Barbara Dennerlein – Christmas Soul
(MPS, CD review by Mark McKergow)
Munich-born Hammond B3 organ virtuosa Barbara Dennerlein springs a festive treat with this well-worked collection of Christmas and other favourites. It can feel like a bit of a gamble to buy Christmas albums, but Dennerlein and her talented companions really succeed in creating a jazz-savvy mood and some nice surprises along the way.
The much-covered Christmas Time Is Here leads off, with Zara McFarlane’s vocals establishing the mood before Magnus Lindgren slides in with a super-glissanding clarinet solo. The production by Italian maestro Nicola Conte is smooth-ish with plenty of bongo action, lively percussion is a feature through the collection. Let It Snow in a nicely re-thought arrangement follows, underpinned by Luca Alemanno’s bass riffing.

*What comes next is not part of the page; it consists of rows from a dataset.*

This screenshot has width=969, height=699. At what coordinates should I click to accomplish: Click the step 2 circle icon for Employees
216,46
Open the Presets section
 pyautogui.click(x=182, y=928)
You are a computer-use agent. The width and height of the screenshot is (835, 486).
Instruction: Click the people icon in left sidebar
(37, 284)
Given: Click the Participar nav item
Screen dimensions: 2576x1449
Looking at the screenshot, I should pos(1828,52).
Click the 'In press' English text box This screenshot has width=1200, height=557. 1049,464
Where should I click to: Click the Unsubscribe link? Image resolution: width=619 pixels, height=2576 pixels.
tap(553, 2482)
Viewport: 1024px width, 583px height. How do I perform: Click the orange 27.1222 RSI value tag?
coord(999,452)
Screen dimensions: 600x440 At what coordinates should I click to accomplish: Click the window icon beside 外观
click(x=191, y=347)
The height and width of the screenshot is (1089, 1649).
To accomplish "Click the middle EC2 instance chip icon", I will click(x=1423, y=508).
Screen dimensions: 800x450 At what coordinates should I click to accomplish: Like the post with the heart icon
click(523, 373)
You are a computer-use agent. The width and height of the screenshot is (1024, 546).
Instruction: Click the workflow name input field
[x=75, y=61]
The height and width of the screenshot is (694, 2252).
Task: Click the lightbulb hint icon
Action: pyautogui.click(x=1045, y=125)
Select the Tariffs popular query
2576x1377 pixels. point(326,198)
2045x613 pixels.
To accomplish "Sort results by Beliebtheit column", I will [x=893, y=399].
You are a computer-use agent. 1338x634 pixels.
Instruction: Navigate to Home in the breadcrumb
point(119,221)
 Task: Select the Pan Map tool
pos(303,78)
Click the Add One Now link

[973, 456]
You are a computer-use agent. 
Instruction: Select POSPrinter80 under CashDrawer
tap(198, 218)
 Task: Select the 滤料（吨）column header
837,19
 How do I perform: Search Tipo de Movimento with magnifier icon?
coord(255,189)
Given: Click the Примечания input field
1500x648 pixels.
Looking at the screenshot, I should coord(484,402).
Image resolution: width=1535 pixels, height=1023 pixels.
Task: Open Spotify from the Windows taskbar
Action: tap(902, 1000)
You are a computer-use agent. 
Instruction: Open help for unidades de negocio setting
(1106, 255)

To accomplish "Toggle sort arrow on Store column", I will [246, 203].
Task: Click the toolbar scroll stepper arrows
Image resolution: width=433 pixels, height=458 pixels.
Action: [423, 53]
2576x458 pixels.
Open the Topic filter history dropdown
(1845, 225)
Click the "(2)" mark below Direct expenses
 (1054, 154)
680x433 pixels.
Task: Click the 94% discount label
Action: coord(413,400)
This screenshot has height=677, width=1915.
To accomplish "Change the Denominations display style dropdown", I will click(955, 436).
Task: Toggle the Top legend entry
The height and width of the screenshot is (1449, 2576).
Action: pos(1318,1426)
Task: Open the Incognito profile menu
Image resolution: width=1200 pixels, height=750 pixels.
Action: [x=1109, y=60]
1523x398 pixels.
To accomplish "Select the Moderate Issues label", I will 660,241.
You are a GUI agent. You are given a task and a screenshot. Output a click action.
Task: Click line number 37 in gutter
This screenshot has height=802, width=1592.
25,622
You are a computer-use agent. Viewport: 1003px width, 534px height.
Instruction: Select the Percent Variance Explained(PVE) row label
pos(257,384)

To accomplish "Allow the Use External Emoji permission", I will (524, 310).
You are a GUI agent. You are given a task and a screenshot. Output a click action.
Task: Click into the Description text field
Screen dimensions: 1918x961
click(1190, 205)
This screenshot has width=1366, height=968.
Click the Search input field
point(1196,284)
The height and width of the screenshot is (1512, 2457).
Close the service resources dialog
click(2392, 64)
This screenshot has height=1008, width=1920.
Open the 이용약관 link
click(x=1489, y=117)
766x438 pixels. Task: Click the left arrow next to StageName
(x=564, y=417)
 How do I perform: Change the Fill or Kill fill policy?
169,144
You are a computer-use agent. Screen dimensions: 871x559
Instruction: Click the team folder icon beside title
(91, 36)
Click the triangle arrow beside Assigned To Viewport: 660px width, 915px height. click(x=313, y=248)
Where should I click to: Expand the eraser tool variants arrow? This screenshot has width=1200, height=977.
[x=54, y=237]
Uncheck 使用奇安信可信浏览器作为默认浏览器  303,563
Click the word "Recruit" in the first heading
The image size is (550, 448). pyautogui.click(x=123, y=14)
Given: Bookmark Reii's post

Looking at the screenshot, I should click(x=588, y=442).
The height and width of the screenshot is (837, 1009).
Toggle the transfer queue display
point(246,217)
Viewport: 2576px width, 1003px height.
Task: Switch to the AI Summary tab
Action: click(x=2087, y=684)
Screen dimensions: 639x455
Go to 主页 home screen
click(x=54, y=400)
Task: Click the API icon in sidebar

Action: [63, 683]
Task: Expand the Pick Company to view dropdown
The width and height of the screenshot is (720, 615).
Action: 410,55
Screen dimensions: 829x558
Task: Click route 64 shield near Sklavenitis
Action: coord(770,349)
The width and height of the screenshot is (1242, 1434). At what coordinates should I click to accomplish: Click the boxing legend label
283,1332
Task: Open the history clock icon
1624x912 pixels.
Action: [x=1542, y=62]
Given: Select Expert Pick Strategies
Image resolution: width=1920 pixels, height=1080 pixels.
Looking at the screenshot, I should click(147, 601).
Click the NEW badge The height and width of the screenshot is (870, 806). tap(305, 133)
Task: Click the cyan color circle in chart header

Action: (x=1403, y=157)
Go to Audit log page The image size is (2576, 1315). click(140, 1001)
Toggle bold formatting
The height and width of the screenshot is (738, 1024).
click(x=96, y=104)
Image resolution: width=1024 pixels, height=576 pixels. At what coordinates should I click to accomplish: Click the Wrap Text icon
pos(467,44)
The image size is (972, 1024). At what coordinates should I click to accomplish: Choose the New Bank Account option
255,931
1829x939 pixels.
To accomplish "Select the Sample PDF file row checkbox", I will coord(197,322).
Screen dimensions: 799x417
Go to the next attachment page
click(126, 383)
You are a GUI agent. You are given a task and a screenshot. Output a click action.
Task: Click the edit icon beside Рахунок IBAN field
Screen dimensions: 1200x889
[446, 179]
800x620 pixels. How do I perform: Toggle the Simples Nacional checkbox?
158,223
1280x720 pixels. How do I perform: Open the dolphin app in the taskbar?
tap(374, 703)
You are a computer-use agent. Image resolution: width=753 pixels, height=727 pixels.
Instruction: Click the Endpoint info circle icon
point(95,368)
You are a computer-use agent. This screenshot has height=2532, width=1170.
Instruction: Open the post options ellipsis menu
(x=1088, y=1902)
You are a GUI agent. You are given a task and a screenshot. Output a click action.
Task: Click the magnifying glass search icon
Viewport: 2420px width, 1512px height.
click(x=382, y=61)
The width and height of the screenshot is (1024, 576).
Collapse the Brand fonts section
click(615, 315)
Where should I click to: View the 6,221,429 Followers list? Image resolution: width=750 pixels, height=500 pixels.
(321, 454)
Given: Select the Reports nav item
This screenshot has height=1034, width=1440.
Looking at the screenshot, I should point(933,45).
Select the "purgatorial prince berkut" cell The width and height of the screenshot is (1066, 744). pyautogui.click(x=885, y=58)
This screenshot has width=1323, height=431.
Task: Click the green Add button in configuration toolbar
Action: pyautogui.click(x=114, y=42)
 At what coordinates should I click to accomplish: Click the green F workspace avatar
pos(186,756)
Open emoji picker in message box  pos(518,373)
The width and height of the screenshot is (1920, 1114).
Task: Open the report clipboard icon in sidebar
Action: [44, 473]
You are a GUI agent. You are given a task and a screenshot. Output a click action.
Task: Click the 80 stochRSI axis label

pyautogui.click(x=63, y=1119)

Next is one of two versions of Miles Davis/Bob Dorough’s Blue Christmas (To Whom It May Concern), which Dorough wrote for the 1962 Columbia album Jingle Bell Jazz (well worth a listen itself, with jazz settings of festive favourites by the likes of Duke Ellington, Lionel Hampton, Dave Brubeck and Lambert, Hendricks & Ross.) We are treated to an extended instrumental version, with Dennerlein’s organ and Lindgren’s tenor sax to the fore. Later in the album comes the vocal version complete with Gil Evans-ish So What riffing, and McFarlane setting about Dorough’s neatly cynical lyrics:
“When you’re blue at Xmas time
You see right through all the waste
All the sham, all the haste
And plain old bad taste…
It’s a time when the greedy give a dime to the needy.”
This is just one of some very nice ‘proper jazz’ nods through the album. Dennerlein turns We Three Kings into a rolling 6/8 workout (with 7/8 lines in the chorus – no, it really works…). The German favourite Oh Tannenbaum turns into a nicely grooving number, which you can claim is the Red Flag when Uncle Jeremy comes round. The Sherman Brothers’ Chim Chim Cheree from Mary Poppins may not be quite totally Christmassy but sits very well here – Dennerlein wisely chooses not to compete with John Coltrane in terms of duration, but presents a galloping arrangement with plenty of percussion and a lively tenor solo from Lindgren. As with many of the tracks, there are nice little chordal shifts and unexpected turns that take us well over the border into jazz territory.
As a jazztastic Christmas present, or as a record to play while digging into the feast, or even if you just like organ jazz, Christmas Soul would be an excellent choice.